You could be a hater and not even know it. Disrespect often leads to hatred, and most hot rodders don't even recognize that Oldsmobile enthusiasts are in fact their own individual entity. The same goes for those of the Buick and Pontiac persuasion, too. Chevy guys love lumping them all into one category, arbitrarily dubbed B-O-P, as if all three camps are one in the same. Just in case that's not generic enough, the Über-generic "alternative muscle car" designation is another mainstream favorite. How's that for disrespect? Instead of whining about it, Darryl Reid takes a much more productive approach: kicking Chevy ass. He's been doing it for the last 40 years, and with an 11-second, street-driven sleeper of an Olds 442 at his disposal, he's intent on giving mainstream hot rodders a painful education for many more decades to come.

In truth—from GTOs to W-30 442s to turbo Grand Nationals—GM manufacturers not called Chevy have turned out some of the most iconic muscle cars of all time. It's not that he was born a silly brand loyalist who disliked Chevys, Fords, and Mopars for no good reason. As a teenager growing up in Southern California during the muscle car heyday, Darryl simply sought the best performance bang for the buck. "When I was a young kid, I just liked fast cars and didn't care about brand loyalty much.
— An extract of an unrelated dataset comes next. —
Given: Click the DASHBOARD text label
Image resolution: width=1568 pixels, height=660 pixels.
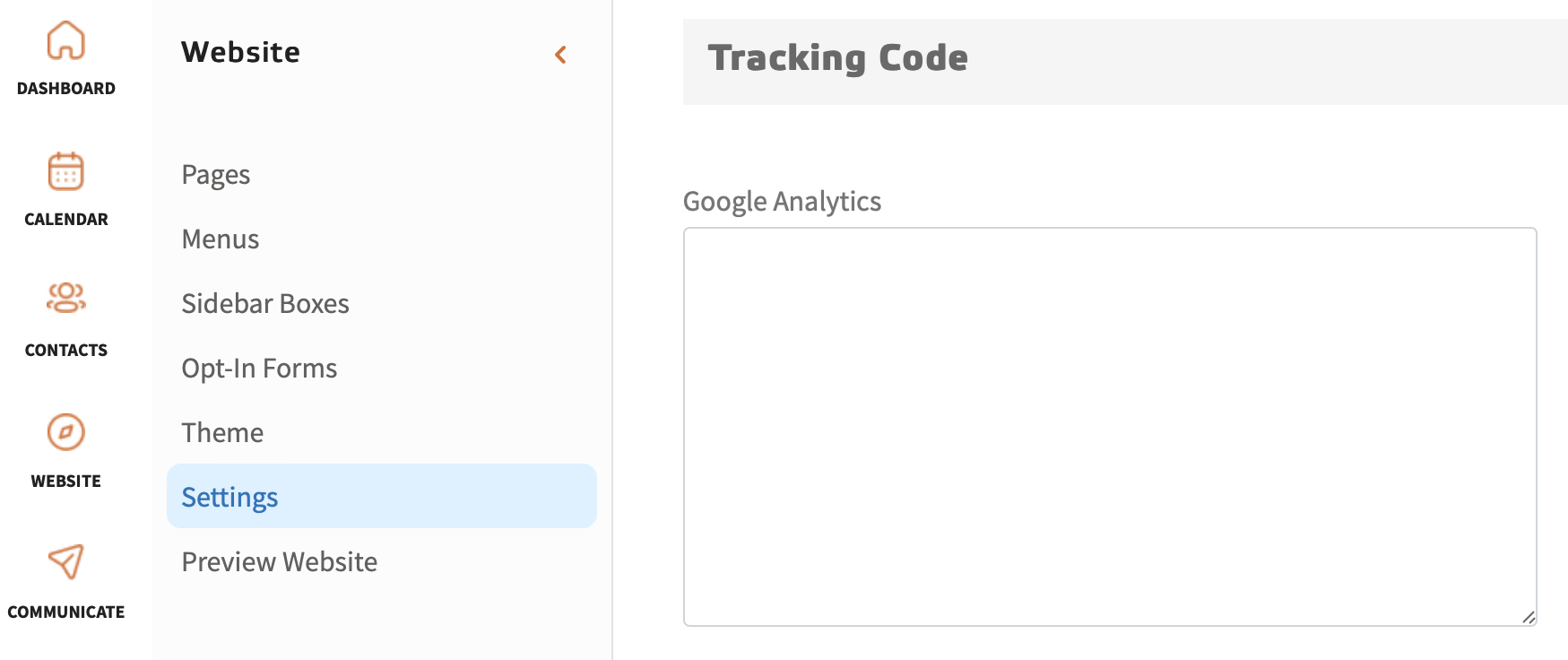Looking at the screenshot, I should point(65,89).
Back in the early '70s, a used GTO or a 442 was a lot cheaper than a big-block Camaro or Chevelle," Darryl recalls. "Since Pontiacs were so much more affordable, my first car was a '67 GTO. I later traded up to a '68 GTO that was in better shape, and I got it running 13.10 at the dragstrip with the factory 400 engine and uncorked headers."

All was good in Darryl's hood until he caught glimpse of a '71 Olds 442 with the W-30 package while driving by a used car lot one day. "I thought the GTO was a better looking car, but the 442's dual-snorkel hood grabbed my attention. I said ‘you know what, let's take this thing for a ride and see what it's got,'" he recollects. "That's what sold me on the car. Then I took it to the track and I was even more impressed. A top-of-the-line GTO could run with a stock 442 at the time, but my W-30 442 with uncorked headers ran 12.80s. I raced it on the street and at the old Orange County International Raceway. That's what got me interested in Oldsmobiles."

As an 18-year-old kid with a 12-second ride growing up in the mecca of drag racing, Darryl let the good times roll. Trips to OCIR, Lions, and Irwindale were a weekly occurrence, the weather was sweet, and the deals were insane. "At the time, my friends were buying first-gen Z/28 Camaros that were only 5 years old for $1,200. Used Chrysler Hemi cars went for $2,500, and the crazy thing is we wondered why on earth anyone would pay that much money for a car," Darryl reminisces. The good times soon turned into the responsible times, as Darryl got married, had kids, and focused on raising a family. That meant trading in the Olds for more family friendly modes of transportation, but he found clever ways to hold himself over. He bought a '79 Dodge pickup and modded it Li'l Red Express style by dropping in a 440 big-block and fitting it with heavy-duty police package bits.

By the time 2002 rolled around, the kids were grown up and it was time to go Olds hunting. While flipping through a classifieds magazine, Darryl spotted a nice '68 442 back East that had already been nicely restored. "The bodywork on the car was finished, so for $10,000 I couldn't pass the car up. I realized it wasn't a real Hurst Olds when I went to check it out, but it was, in fact, a real 442," he explains. "Once I hauled the car home, I just wanted to build something that reminded me of the car I had as a kid. Someone did a nice job of making this car look like a Hurst Olds, so I decided to retain that, but I'm not the kind of person who cares how original a car is. I have lots of friends with all-original cars who can't even touch them, and that's no fun. I'd rather have a car I can drive to the track, run 11-second passes in, and then drive back home."